Nothing changes for the tax year 2017, notes O'Donnell who specializes in tax filings for Over-the-Road drivers receiving a W-2 from their employer. Starting in 2018, "W-2 drivers will no longer be able to itemize their expenses; nobody is going to be able to itemize come next year… the average aggressive driver who's out there 300 nights a year has about $15,000 in per diem deductions that he's entitled to. Then he takes the rest of his expenses that he has throughout the year starting with, say, a cell phone and anything else that he may have purchased, work boots, gloves, bed linens for the sleeper, anything, all the way down to the three-dollar air freshener. You add all of that up and our average company driver has about another $3,000 worth of expenses. All totaled, the average company driver was entitled to about $18,000 in deductions." This disappears under the new tax law. Under the new law, however, the standard deduction that everyone gets has almost doubled to $12,000 which should help the disappearance of itemization, but it doesn't go far enough.
But there is a workaround, and it has to do with per diem payments of which there are two kinds. "Up until now drivers were allowed to take per diem as a deduction, reducing their taxable income which would put more refund money in their pocket. Then there's the per diem that a company can pay drivers as part of their wage. Up until this year, and as we complete 2017 taxes, it will still be the case. If a driver is paid per diem, and let's says he makes 40 cents a mile, and 10 cents of that could be per diem wage which is not taxed. If the average drivers out there are driving 450 miles a day, so 10 cents of that or $45 per day is per diem. The company just pays it to him almost like a 1099 worker, like an owner-operator. If he's out there 300 days that is about $13,500 of his total wage that is not taxed."
Under the old tax law, we would add that per diem back in because if he itemizes he has to show that as income. But the $18,000 in deductions that we had easily offset the $13,500 so it made sense to itemize."
O'Donnell continues: "I have already heard from one client that his company is going to bump the per diem pay to 16 cents a mile which is just enormous. It becomes forty percent of their gross pay per diem and they don't have to claim that on their taxes. Again, that same driver who's at 40 cents a mile and drives, say, 450 miles a day and 300 days a year is going to make about $54,000. From that $54,000, about 40 percent or $21,600 he doesn't have to claim. Now, he's only claiming $32,400 as his income, and the rest of that, $21,600, stays in his pocket. It's literally reimbursement pay. Then the company writes that reimbursement payoff as part of their expense. Everybody wins in that respect if the company chooses to do that."
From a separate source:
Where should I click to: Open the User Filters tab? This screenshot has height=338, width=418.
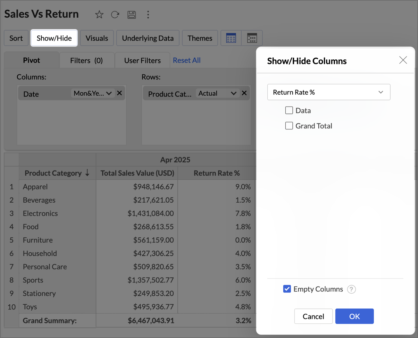(x=142, y=61)
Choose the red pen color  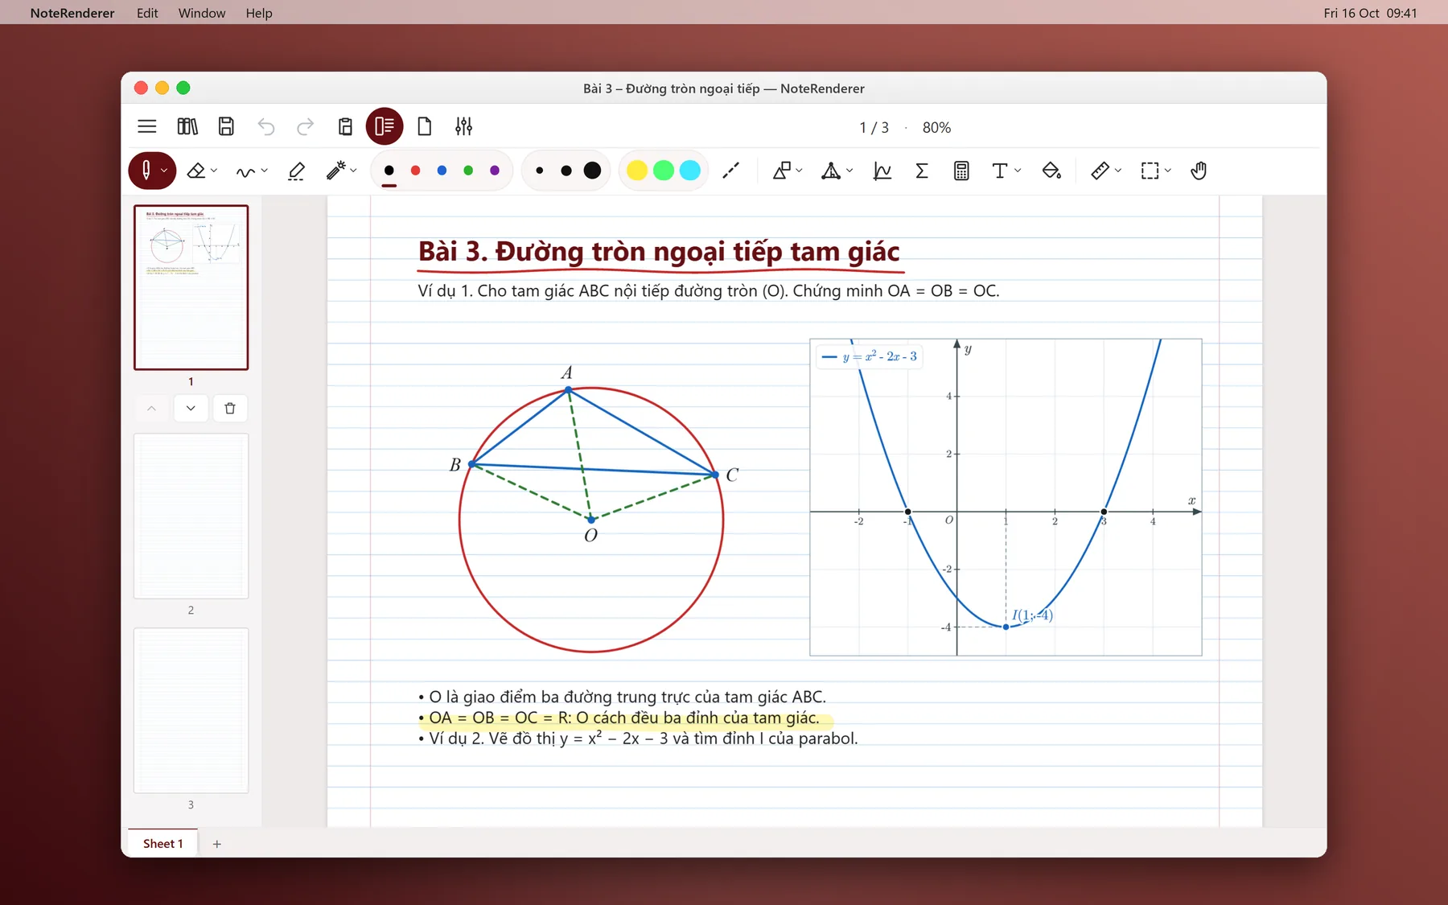click(416, 171)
He adds: "I can't imagine that every company out there won't fall in line with that eventually because it's a benefit to everybody."
As for owner-operators, the new tax law should put more money in their pockets. Assuming an O-O is grossing $150,000 and nets about $50,000 on his schedule C - the profit and loss statement – he will get a 20 percent break and only $40,000 of it will get taxed. He's going to save about $10,000. "That will be a big savings for the owner-operator or lease operator, the guy who has his own authority or a small trucking company. All of those guys will benefit from this new tax law. It's only the company driver that's going to take the hit unless his company raises his per diem."